If you went to a restaurant for lunch five days a week, but every other time you went there, you either had a bad meal, poor service, the bill was too high or you noticed bugs in the place, how soon would you be looking for other places to eat, bringing your own lunch or skipping the meal altogether?
In many ways, recent experience in the US stock markets has been analogous to the restaurant scenario and many investors are pondering complete withdrawal. Many already have. Some, like fund managers, broker/dealers, traders and the like have no choice; their livelihoods depend on trading. Their ranks, too, have been recently thinned. After today's complete rout, even more will be hitting the streets.
Dow 8,200.14, -248.42 (2.94%)
NASDAQ 1,489.64, -56.82 (3.67%)
S&P 500 842.62, -29.17 (3.35%)
NYSE Composite 5,328.74, -210.10 (3.79%)
Driving the action today were a number of completely expected developments and economic news on retail trade that was absolutely off the chart.
The day began with those retail trade figures that showed December sales slowing by 2.7% from November (remember this was the height of Christmas season) and 9.8% from a year ago. Expect more store closures and retail bankruptcies to follow on soon.
Other news concerned more banking woes - no kidding! - as Deutsche Bank recorded losses of 4.8 billion Euros in the 4th quarter of '08 and British giant HSBC is reportedly in need of a $30 billion cash infusion. Meanwhile, Citigroup is about as dead as a bank can be, having sold off its brokerage unit, Smith Barney, to Morgan Stanley for a paltry amount between $2 and $3 billion. Inasmuch as Morgan Stanley is getting a horde of brokers and a complete trading operation, the price is indicative of just how deep problems in the financial arena are, that adding over a trillion dollars in active accounts is valued so cheaply.
The biggest banks have gone bust. That's now certain. More carnage will follow as the deflationary environment expands, assimilating every aspect of the world's economies.
Each of the Dow's 30 components suffered losses on Wednesday, led by Citigroup, which lost 23%, down 1.37 to 4.53, below the statutory level at which many funds can hold the security.

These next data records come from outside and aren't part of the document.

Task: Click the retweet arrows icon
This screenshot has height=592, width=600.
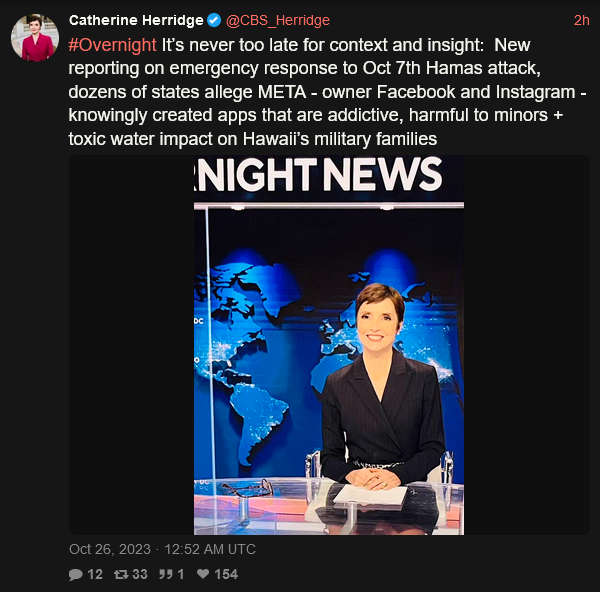Action: pyautogui.click(x=121, y=574)
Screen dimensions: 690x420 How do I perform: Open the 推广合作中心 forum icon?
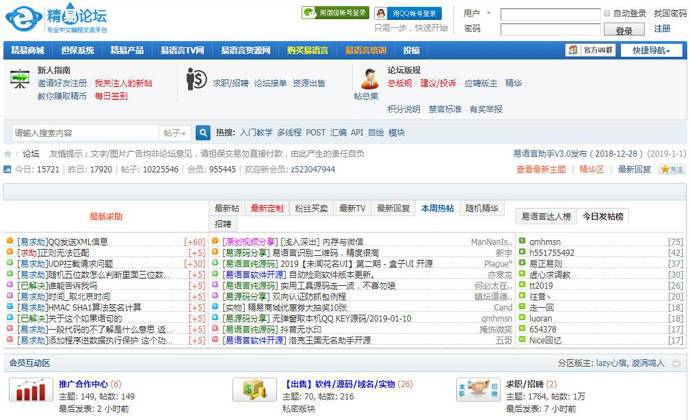(x=30, y=391)
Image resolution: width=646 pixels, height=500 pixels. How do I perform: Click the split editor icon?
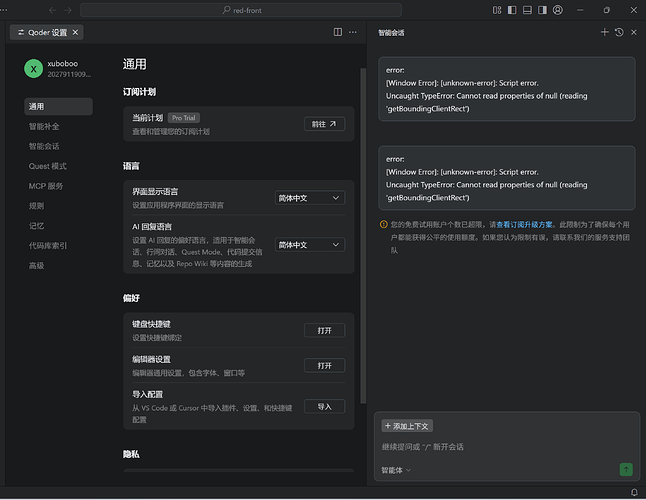(x=338, y=32)
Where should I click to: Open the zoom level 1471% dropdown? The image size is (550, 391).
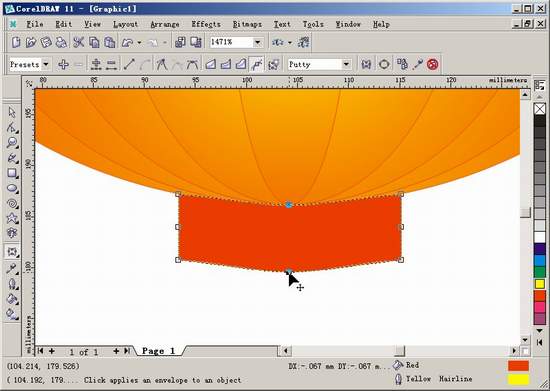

More than half a billion shares of the financial behemoth changed hands during the session.
Falling issues overwhelmed those few rising, 5617-999. New lows expanded even more beyond new highs, 178-15. Volume continues to be subdued.
NYSE Volume 1,417,663,000
NASDAQ Volume 1,948,551,000
The commodity slump continues apace. Oil dropped another 50 cents, to $37.39. Gold hit a 1-month low, losing $11.90, to $808.80. Silver was down 21 cents, to $10.48.
There isn't likely to be a respite from the string of bad news and poor economic reports over the next few days. PPI and CPI are due out Thursday and Friday, and also on Friday, capacity utilization and industrial production figures are released. with only the inauguration of President Barack Obama to break the spell, corporate earnings will garner most of the headlines by the end of next week.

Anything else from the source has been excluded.